Research Scholar,
Microfinance the innovative credit delivery system changes the life of the poor, especially women, not only by providing financial services such as micro savings and micro insurance, but also by imparting training in entrepreneurial development. Over the past few decades, microfinance institutions and programmes ways of providing credit and savings services to the poor. These include the provision of small loans to poor people, especially in rural areas, at full cost interest rates without collateral security, repayable in frequent instalments.
Micro credit has been defined as programmes that provide credit for self employment and other financial and business services to very poor persons.

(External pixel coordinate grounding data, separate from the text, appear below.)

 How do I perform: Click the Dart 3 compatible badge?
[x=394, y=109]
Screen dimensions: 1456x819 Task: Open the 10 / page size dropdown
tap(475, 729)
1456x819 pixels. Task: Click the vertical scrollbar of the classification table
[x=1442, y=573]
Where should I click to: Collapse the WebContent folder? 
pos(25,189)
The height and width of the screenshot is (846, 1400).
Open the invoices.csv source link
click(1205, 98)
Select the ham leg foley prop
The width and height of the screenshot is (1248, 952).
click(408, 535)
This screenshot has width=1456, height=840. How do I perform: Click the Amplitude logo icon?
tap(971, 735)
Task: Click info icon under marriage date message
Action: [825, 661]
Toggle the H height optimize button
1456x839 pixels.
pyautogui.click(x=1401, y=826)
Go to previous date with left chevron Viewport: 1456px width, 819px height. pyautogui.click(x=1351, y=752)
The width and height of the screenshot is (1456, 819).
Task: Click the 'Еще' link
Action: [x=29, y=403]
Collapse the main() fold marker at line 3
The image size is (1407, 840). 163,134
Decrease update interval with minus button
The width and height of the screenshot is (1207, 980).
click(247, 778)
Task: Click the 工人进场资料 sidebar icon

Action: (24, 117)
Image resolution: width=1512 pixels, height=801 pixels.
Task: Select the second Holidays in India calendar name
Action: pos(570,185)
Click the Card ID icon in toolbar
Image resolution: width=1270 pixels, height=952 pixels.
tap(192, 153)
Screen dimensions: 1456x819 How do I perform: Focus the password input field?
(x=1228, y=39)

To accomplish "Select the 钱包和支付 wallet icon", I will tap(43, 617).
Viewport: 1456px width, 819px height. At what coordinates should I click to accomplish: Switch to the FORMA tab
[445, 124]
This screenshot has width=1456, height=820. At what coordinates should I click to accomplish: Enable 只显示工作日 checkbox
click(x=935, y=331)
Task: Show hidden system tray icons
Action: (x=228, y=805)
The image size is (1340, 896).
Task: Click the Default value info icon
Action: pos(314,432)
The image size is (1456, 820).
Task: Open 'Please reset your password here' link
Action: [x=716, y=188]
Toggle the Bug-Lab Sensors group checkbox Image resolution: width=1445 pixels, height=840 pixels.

Micro finance represents something more than micro credit. It also refers to savings, insurance pawns and remittances, in sum to a much wider range of financial services. Thus micro finance refers to the entire range of financial and non-financial services, including skill up gradation and entrepreneurship development, rendered to the poor for enabling them to overcome poverty.
The microfinance as a tool in poverty reduction and empowerment particularly in rural areas, has gained credence in development dialogue the world over (Joy and Murthy, 2007). It puts credit, savings, insurance and other basic financial services like fund transfer (Robert et al., 2004) within the reach of poor and low income households and their microenterprises. Despite encouraging poverty alleviation programmes that sought creation of self-employment opportunities through bank credit, a very large number of poorest of the poor continued to remain outside from the field of formal banking system. Through microfinance institutions such as credit unions, financial non-governmental organisations (NGOs) and even commercial banks, poor people can obtain small loans.